What is it and how does it occur?
The LMX theory states that leaders establish their “favorites” early in the leader-member relationship, determining whether a member is in the “in-group” or the “out-group.” Due to time concerns and pressures in the workplace, LMX relationships develop very early in the leader-member interaction, and tend to remain constant over time. Leaders have a tendency to reward in a variety of ways those associates with whom they want special linkage.
What does it mean for the member?
LMX refers to the quality of the leader-member relationship and describes the benefits of a strong LMX relationship, primarily to the associate. The theory proposes that the in-group receives a number of both intrinsic and extrinsic rewards and privileges that the out-group does not experience.

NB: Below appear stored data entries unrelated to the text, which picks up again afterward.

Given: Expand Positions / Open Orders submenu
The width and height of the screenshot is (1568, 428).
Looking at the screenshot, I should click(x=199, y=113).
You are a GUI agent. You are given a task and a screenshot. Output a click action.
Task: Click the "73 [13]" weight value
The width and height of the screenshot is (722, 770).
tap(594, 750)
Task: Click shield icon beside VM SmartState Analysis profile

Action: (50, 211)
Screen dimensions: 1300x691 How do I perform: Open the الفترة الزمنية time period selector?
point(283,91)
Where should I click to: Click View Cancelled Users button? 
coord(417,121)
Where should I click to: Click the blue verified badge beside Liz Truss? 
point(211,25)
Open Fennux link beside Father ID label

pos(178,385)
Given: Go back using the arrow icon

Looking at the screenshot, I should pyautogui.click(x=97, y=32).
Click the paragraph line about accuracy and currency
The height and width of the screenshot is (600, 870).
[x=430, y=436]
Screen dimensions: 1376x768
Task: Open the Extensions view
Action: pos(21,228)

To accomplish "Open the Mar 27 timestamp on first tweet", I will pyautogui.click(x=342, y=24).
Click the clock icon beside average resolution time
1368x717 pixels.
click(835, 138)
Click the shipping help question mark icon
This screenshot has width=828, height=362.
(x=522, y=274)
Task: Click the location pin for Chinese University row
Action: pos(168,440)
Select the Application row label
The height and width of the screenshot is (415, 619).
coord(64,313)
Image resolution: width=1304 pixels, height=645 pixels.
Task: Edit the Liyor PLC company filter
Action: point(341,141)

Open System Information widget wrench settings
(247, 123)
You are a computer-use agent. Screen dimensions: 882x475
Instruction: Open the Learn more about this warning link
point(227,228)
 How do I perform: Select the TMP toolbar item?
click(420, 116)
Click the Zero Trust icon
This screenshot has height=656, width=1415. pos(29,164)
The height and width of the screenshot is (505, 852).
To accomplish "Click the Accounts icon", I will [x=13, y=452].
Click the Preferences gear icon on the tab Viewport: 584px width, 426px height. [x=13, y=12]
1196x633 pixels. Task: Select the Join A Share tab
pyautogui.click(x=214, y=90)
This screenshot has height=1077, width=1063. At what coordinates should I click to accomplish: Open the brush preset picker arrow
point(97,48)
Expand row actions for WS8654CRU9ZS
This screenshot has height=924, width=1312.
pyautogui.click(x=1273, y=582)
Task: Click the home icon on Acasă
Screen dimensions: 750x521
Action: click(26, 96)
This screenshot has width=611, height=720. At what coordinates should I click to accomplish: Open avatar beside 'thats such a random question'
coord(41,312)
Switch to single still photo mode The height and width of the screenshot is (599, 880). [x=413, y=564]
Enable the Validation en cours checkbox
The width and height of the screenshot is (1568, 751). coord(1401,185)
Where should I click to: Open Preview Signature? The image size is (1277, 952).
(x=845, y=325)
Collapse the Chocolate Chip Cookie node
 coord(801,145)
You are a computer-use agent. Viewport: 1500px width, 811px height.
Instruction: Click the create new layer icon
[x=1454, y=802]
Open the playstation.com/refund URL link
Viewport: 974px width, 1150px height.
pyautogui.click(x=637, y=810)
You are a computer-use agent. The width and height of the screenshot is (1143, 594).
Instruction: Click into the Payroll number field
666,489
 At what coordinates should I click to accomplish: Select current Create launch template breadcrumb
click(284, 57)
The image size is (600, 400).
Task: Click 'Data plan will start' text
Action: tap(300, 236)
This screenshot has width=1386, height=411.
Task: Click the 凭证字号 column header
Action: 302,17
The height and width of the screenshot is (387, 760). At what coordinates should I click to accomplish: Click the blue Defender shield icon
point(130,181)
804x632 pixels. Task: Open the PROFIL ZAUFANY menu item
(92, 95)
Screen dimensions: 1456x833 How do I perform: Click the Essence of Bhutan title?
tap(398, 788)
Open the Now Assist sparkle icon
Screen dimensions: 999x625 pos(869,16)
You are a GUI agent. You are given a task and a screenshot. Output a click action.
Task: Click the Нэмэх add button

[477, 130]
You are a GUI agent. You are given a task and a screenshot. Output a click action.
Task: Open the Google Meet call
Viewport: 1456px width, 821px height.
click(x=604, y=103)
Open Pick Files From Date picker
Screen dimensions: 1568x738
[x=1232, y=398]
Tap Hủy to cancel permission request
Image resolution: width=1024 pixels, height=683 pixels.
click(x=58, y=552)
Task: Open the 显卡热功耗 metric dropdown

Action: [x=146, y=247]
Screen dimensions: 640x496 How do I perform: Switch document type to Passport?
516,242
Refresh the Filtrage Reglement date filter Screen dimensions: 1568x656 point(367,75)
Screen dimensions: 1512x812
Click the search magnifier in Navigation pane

The intrinsic rewards to the in-group member include social rewards, and friendship.
Members enjoying high LMX will likely also experience a number of extrinsic rewards. These would include challenging and interesting projects, exposure to upper-level management and other leaders across the organization, and opportunities for growth in the organization.
In addition, extrinsic rewards will lead to the reinforcement of intrinsic reward, meaning there is personal satisfaction in working on things that are interesting and exciting, and containing a high degree of leader mentoring and support. Attainment of both intrinsic and extrinsic rewards and privileges result in higher organizational commitment and greater job satisfaction.
What does it mean for the role of the leader?
How the leader categorizes his associates is not clear, but there are common contributors to a strong LMX relationship.
Path-goal theory states that it is the leader’s responsibility to help associates with setting goals that support the organization, providing direction, and assisting with attainment of those goals. How might this be in conflict with LMX and what it says about the leader? A good leader should acknowledge the presence of LMX, recognize how the resulting favoritism it affects associates’ behavior, and reflect on what it provides him or her.
Little research has discussed how LMX impacts the leader. In 1997 Liden, Sparrowe, and Wayne stated that “research is needed on outcomes of LMX for leaders” (p. 73). This request remains largely unanswered in the LMX literature. LMX theory takes a relationship-based approach to leadership and proposes that the dyadic relationship between a leader and member develops around the dimensions of trust, respect, loyalty, liking, intimacy, support, openness, and honesty (Graen & Scandura,1987).

What does it mean for the organization?
And, we also know that high LMX relationship contributes to leader job satisfaction, commitment and turnover. This is noteworthy given the high cost of replacing managers; one large high-tech company estimates the cost of replacing a middle manager at forty thousand dollars (Wagner & Hollenbeck, 2005).
There can be problems with LMX, and organizational identification is a major contributors to the problem of turnover. We know that Leader-Member Exchange Theory indirectly related to turnover.